== EXCERPT TO READ ==

=== Begin Enclosure ===

Trojan Horse-like mechanism may hold key to new HIV knowledge

In the battle against AIDS, the virus that causes it has proved a stealthy foe. The ability of HIV to evade the body’s defenses and lurk in unknown recesses has long baffled scientists and stymied their efforts to develop effective drugs and vaccines.

New findings from collaborating researchers at Vanderbilt University Medical Center, the University of Illinois, Chicago, and the National Cancer Institute provide evidence of a Trojan Horse-like mechanism whereby HIV infiltrates the immune system undetected and then exploits the system to promote its own survival.

The study, published online yesterday in Science, describes how the transmission of HIV is facilitated through a critical "infectious synapse," created by concentrating virus, receptor and co-receptor at the tight junction that forms between two specialized immune cells.

"I see this synapse as the center of the world for the immune response," says Dr. Derya Unutmaz, assistant professor of Microbiology and Immunology. "That’s where all the decisions are made…whether you will have a useful immune response, a harmful immune response, or a useless immune response."

With HIV, the response falls somewhere between useful and useless. The immune system does mount an initially strong response, Unutmaz says, but something happens that causes the defense to fall short of the goal of total extinction.

It’s all about subterfuge, really. To gain a foothold in the body, HIV enters the system through specialized immune cells called dendritic cells, which serve as scouts in the defense system, scanning mucosal tissues and mopping up any encountered bacteria and viruses.

=== End Enclosure ===

== EXERCISE INSTRUCTIONS ==
[1] In the HIV article, which specialized immune cells does HIV enter the body through?
[2] Go on with the article about the HIV "infectious synapse" from its last sentence.

== DATA ==
=== Begin Enclosure ===

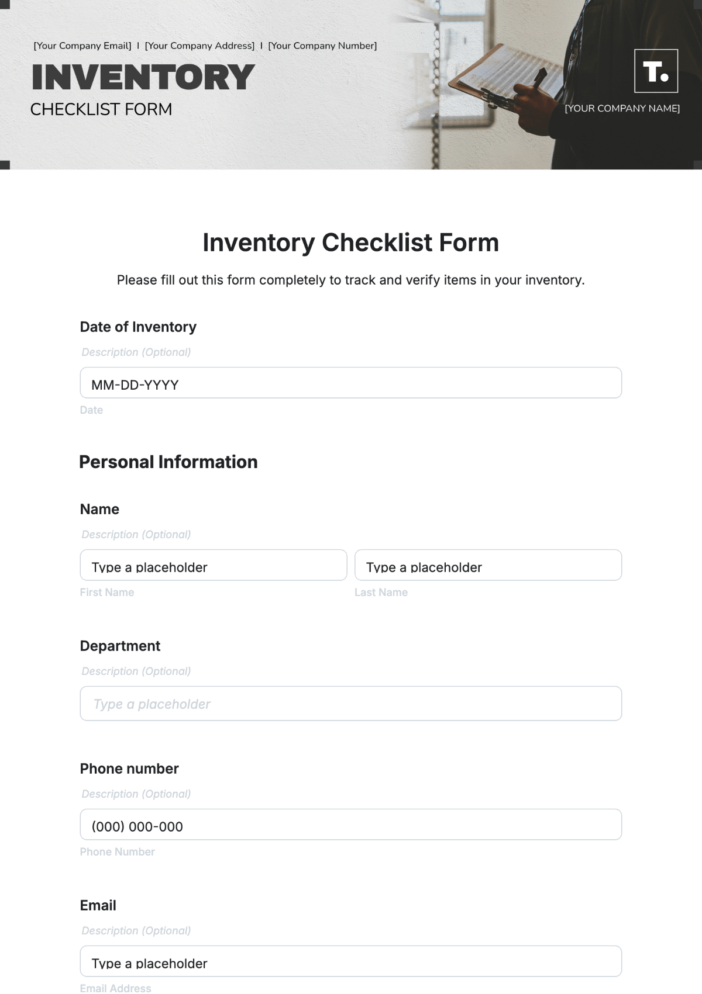Click the Date of Inventory input field
Screen dimensions: 702x994
point(350,383)
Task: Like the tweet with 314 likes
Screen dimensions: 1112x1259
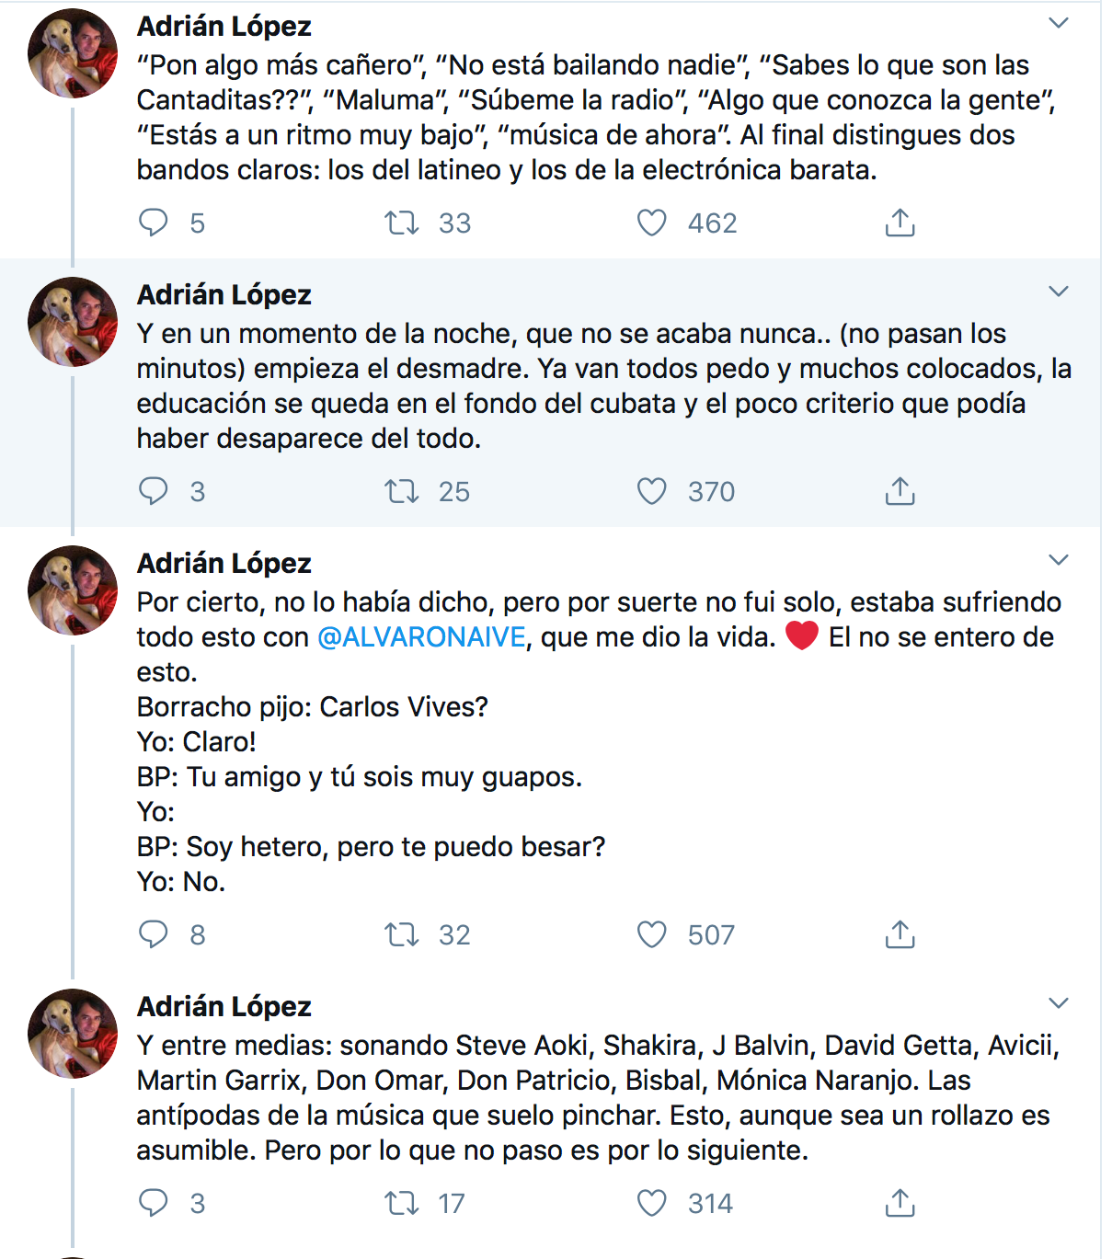Action: point(652,1203)
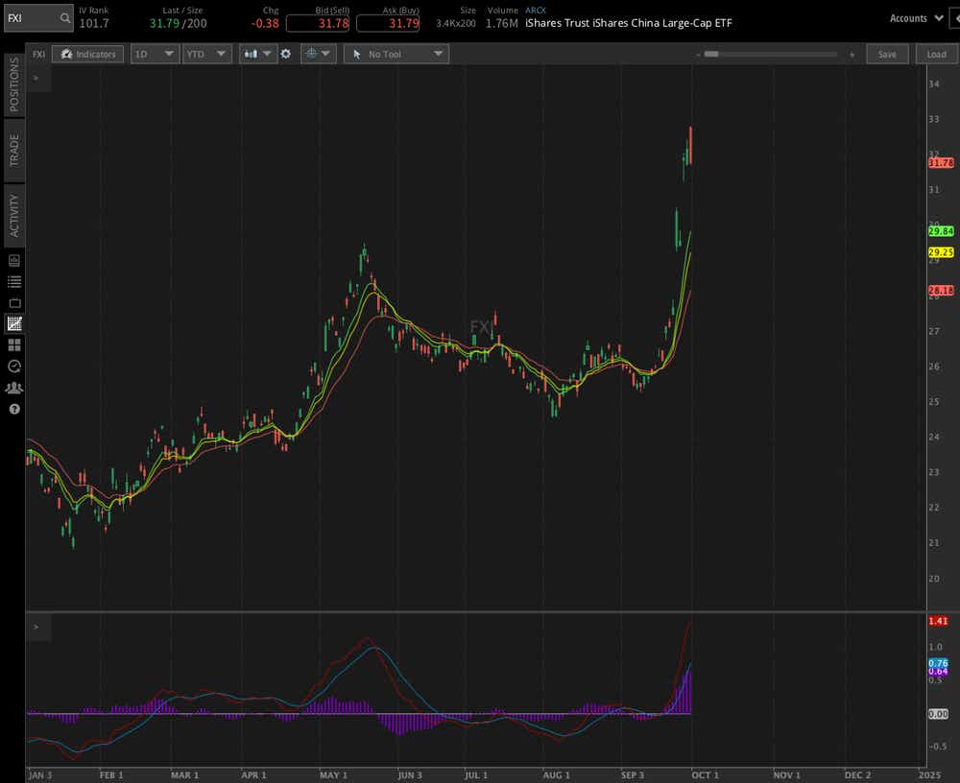Click the symbol search magnifier icon
This screenshot has height=783, width=960.
(x=64, y=18)
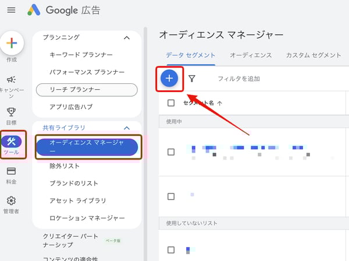The height and width of the screenshot is (261, 349).
Task: Collapse the プランニング section
Action: point(127,38)
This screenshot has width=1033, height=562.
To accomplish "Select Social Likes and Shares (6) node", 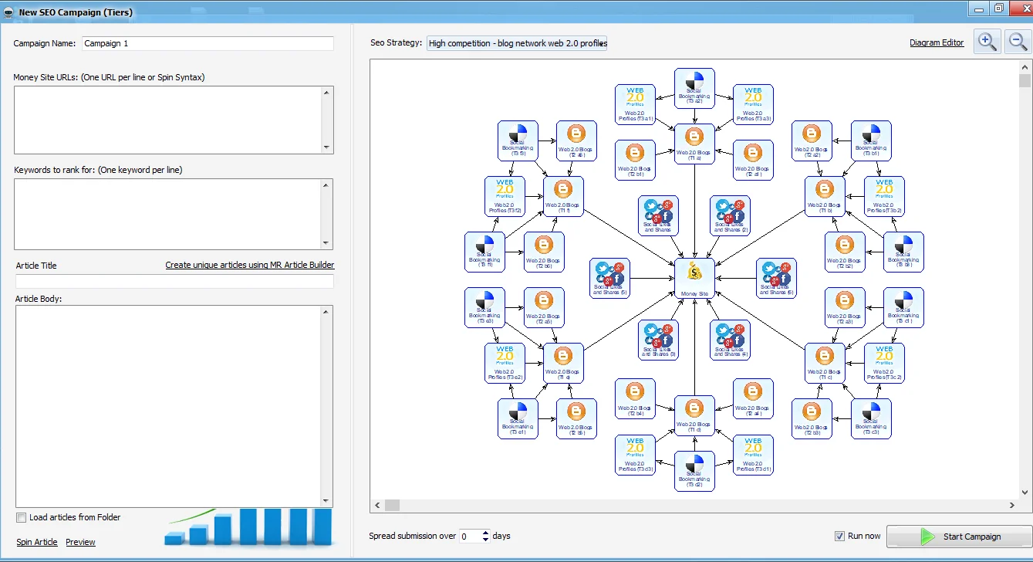I will tap(776, 278).
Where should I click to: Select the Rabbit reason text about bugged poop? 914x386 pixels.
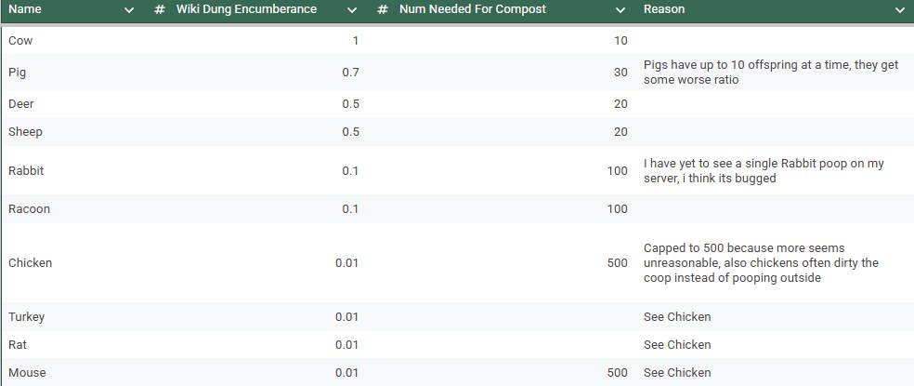click(x=764, y=171)
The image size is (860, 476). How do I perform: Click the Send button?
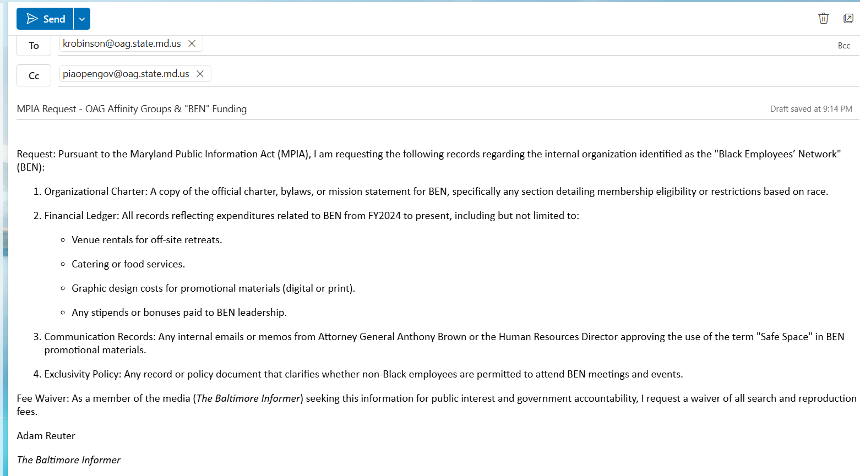(45, 19)
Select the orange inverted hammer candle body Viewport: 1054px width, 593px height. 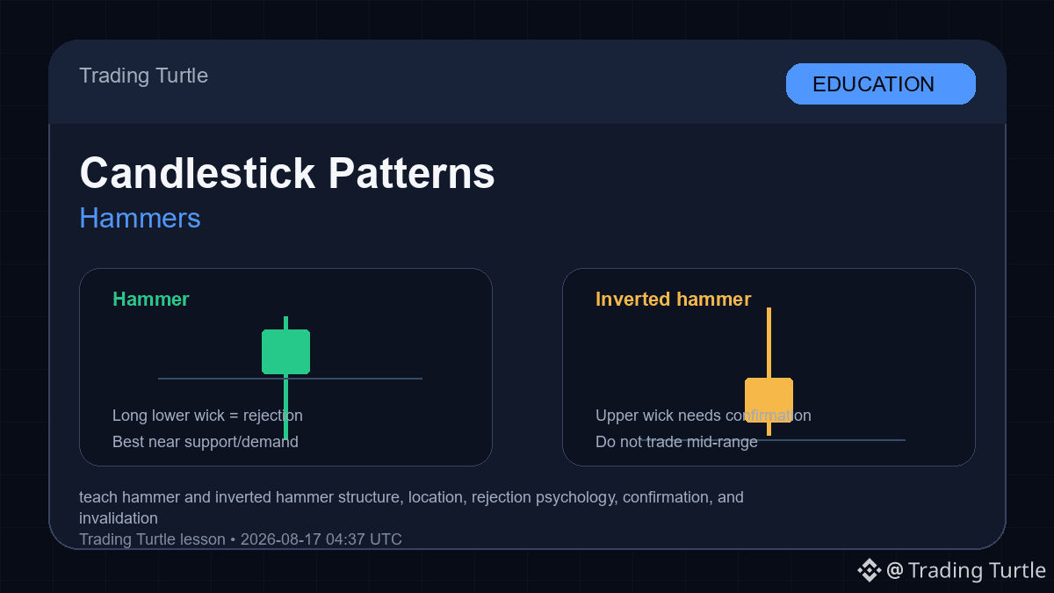coord(769,400)
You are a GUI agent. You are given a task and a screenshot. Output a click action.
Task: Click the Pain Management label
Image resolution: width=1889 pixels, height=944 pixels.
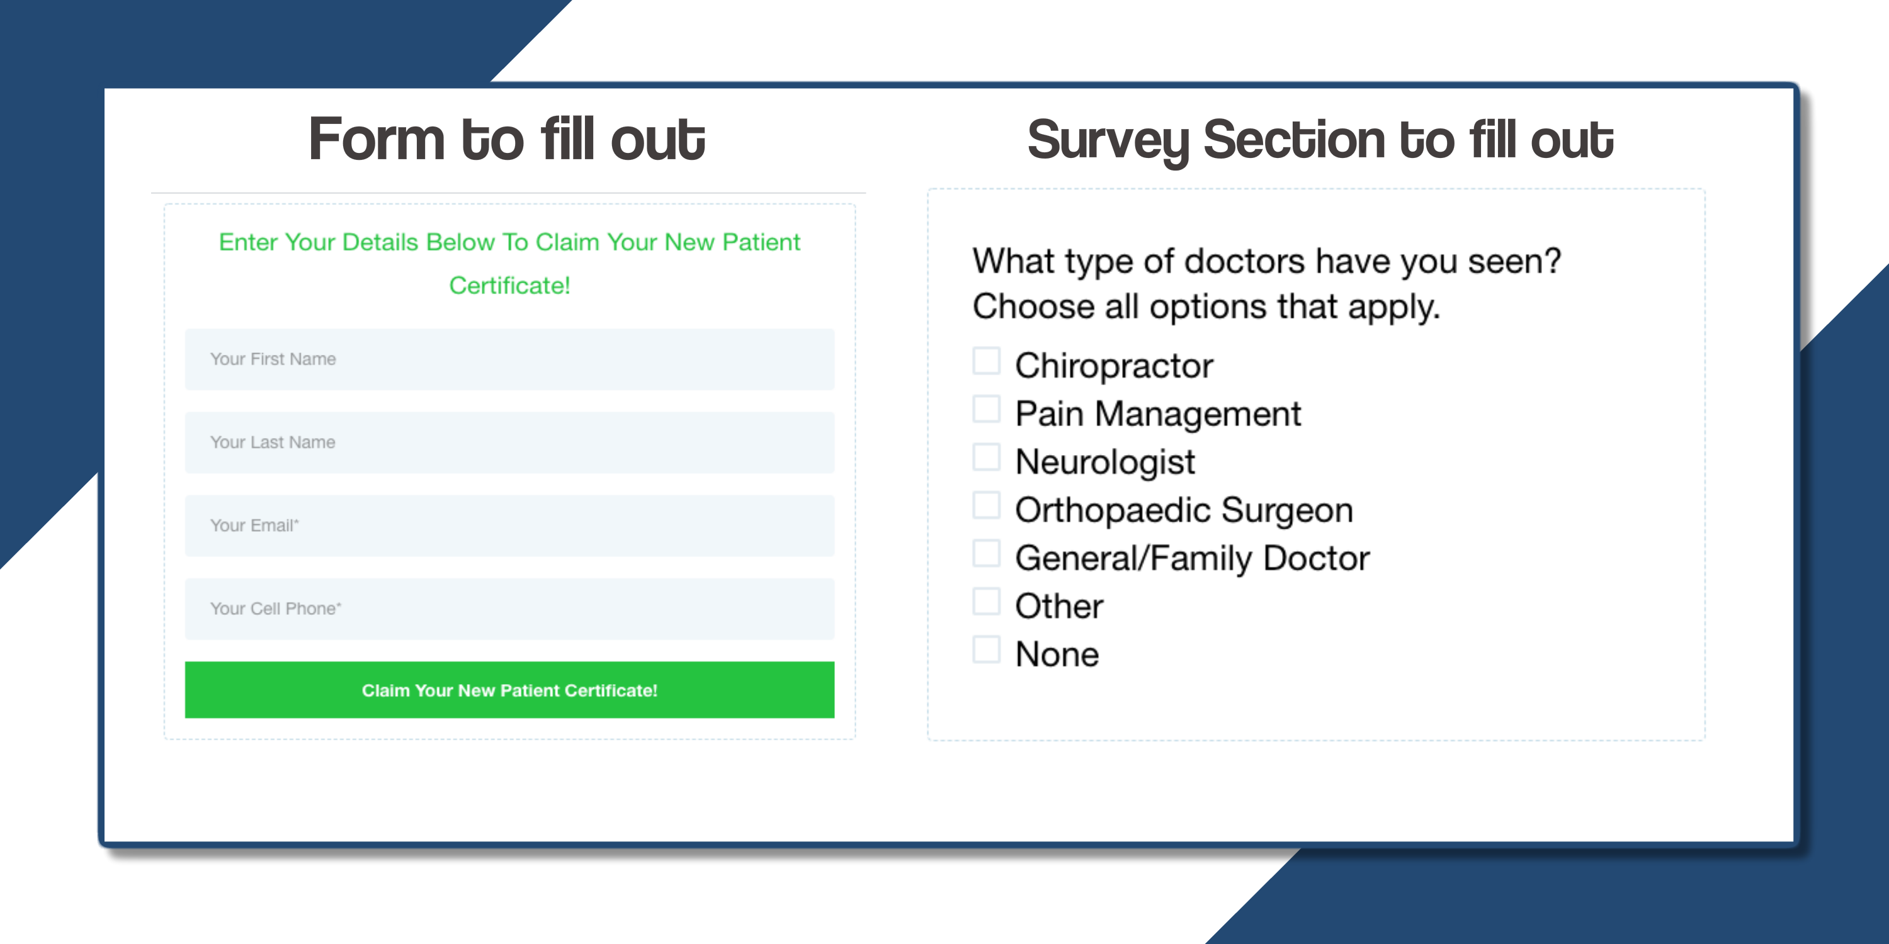click(x=1158, y=414)

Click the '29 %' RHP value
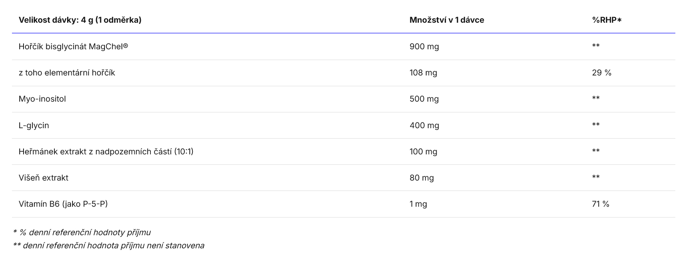pos(602,73)
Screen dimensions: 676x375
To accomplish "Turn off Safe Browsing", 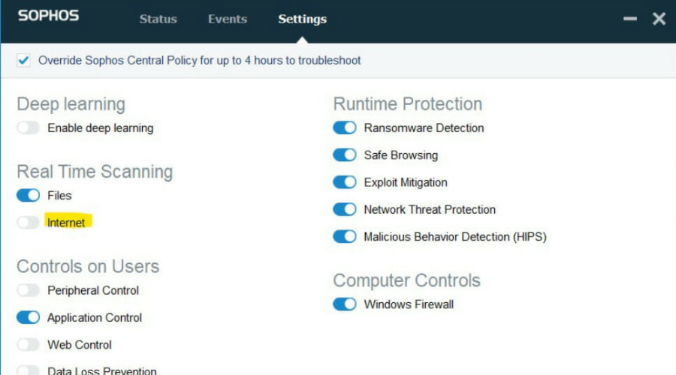I will 345,155.
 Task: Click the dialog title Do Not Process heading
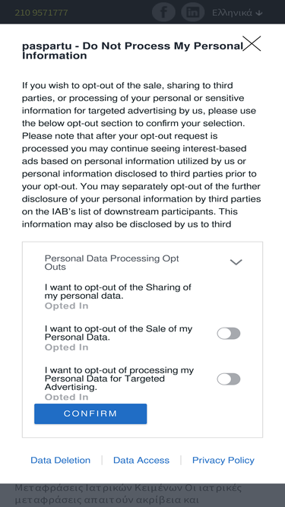tap(132, 50)
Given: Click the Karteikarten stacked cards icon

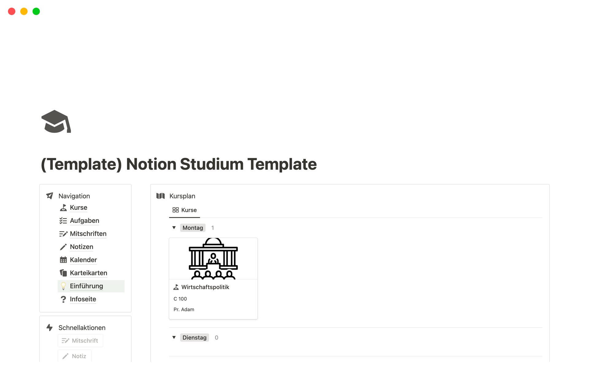Looking at the screenshot, I should tap(63, 273).
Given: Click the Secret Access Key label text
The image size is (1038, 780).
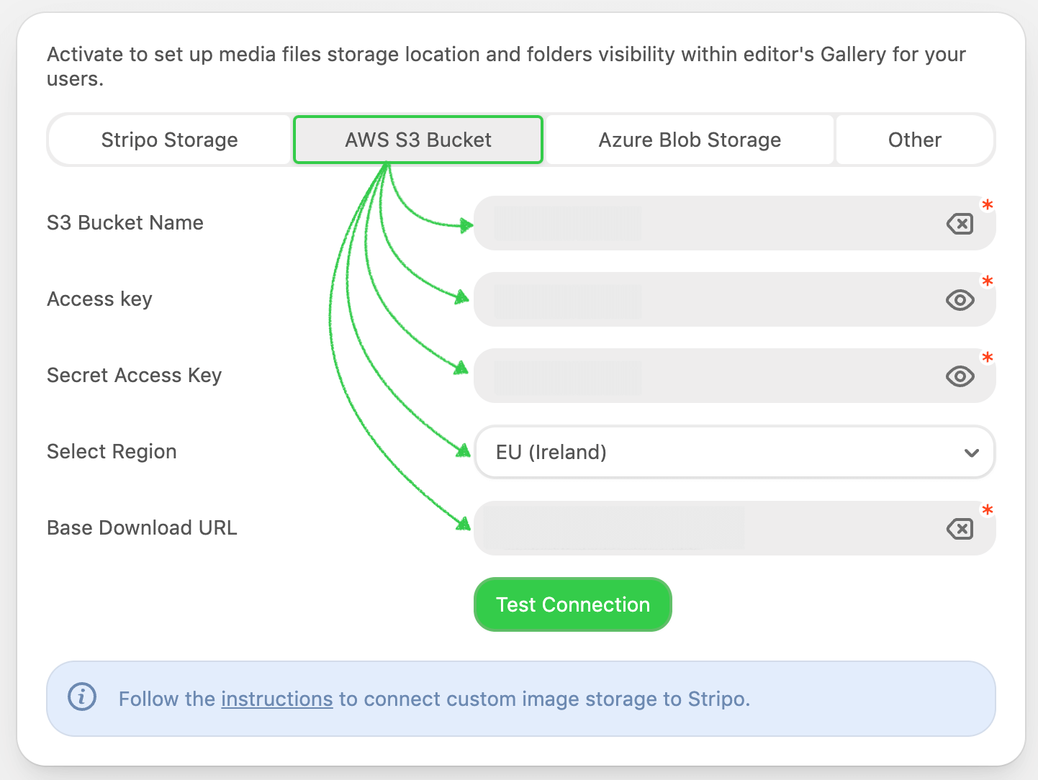Looking at the screenshot, I should (135, 376).
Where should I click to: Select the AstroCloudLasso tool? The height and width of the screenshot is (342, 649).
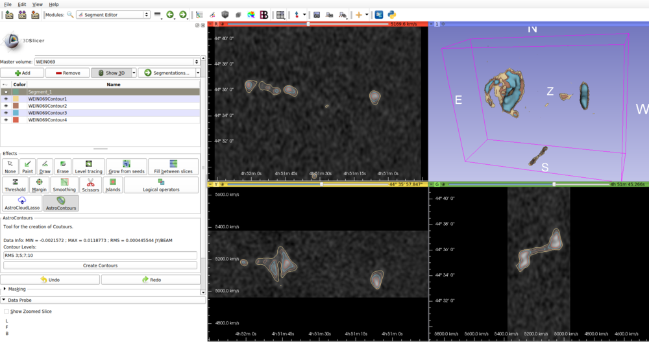22,203
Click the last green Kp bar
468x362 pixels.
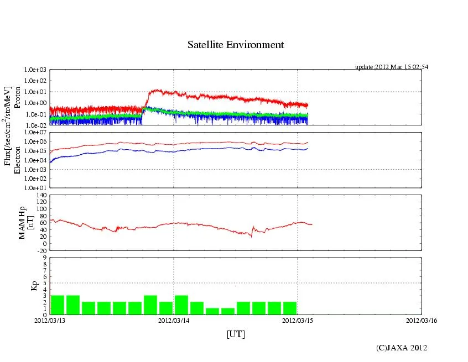click(x=290, y=308)
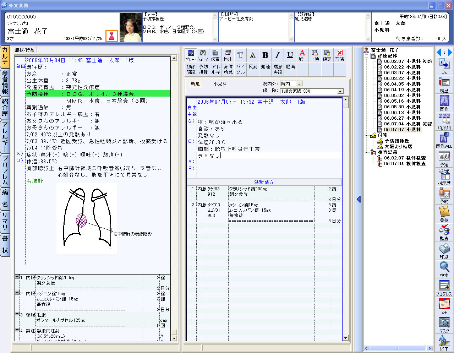Image resolution: width=454 pixels, height=353 pixels.
Task: Toggle Bold text formatting
Action: (x=265, y=55)
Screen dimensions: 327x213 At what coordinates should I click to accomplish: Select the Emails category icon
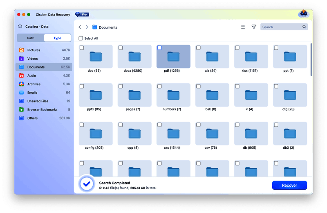point(21,93)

=== End Enclosure ===

== YOUR RESPONSES ==
[1] Dendritic cells.

[2]
Normally, once a virus is engulfed, enzymes within the dendritic cell chop it up and use the pieces to alert other soldier immune cells — the T cells — that an invader has been captured. In the case of HIV, dendritic cells capture it just as they would any other virus, but HIV remains somehow invisible to enzymatic destruction. Scientists have learned that the virus can hide there, unharmed, for days before the dendritic cell links up with a T cell.

What happens next is the subject of the current study. Using remarkable time-lapse microscopy, the researchers found that the "cloaked" virus particles rapidly stream toward the surface of the dendritic cell at the point of interaction with a T cell. At that same point of contact, the T cell concentrates HIV entry receptors, including CD4, CCR5, and CXCR4, which allow the virus to slip undetected across the junction, into the T cell.

Passing from the dendritic cell to the T cell is not sufficient for the virus to launch a productive infection, however. The T cell must be activated, which means that molecular signals passing between the two cells across this "infectious synapse" must trigger the T cell to begin the process of dividing and proliferating into an army of clones, which would be the normal response to battle an invading pathogen.

Once HIV moves inside the T cell, however, the cell doesn’t have time to begin its proliferation. The virus takes over the cellular machinery, turning it into a factory for its own reproduction. Eventually, the T cell is killed, releasing viral progeny and furthering HIV infection.

"So in a way what we have is a two-punch model," says Unutmaz, "where the virus exploits both its capture and presentation to a T cell, and at the same time utilizes dendritic cells to activate the T cell, making a perfect environment for its own benefit."

Unutmaz and his collaborators believe their model opens up a number of possibilities in the way of drug or vaccine design, from preventing capture of the virus to interfering with the ability of the virus to become "cloaked" to preventing transport across the cell junction.

"If we come to understand these mechanisms precisely, and how the virus utilizes these mechanisms to exploit the immune system, we could come up with ways to plug the weak points and ways to potentiate the response against the virus," he says.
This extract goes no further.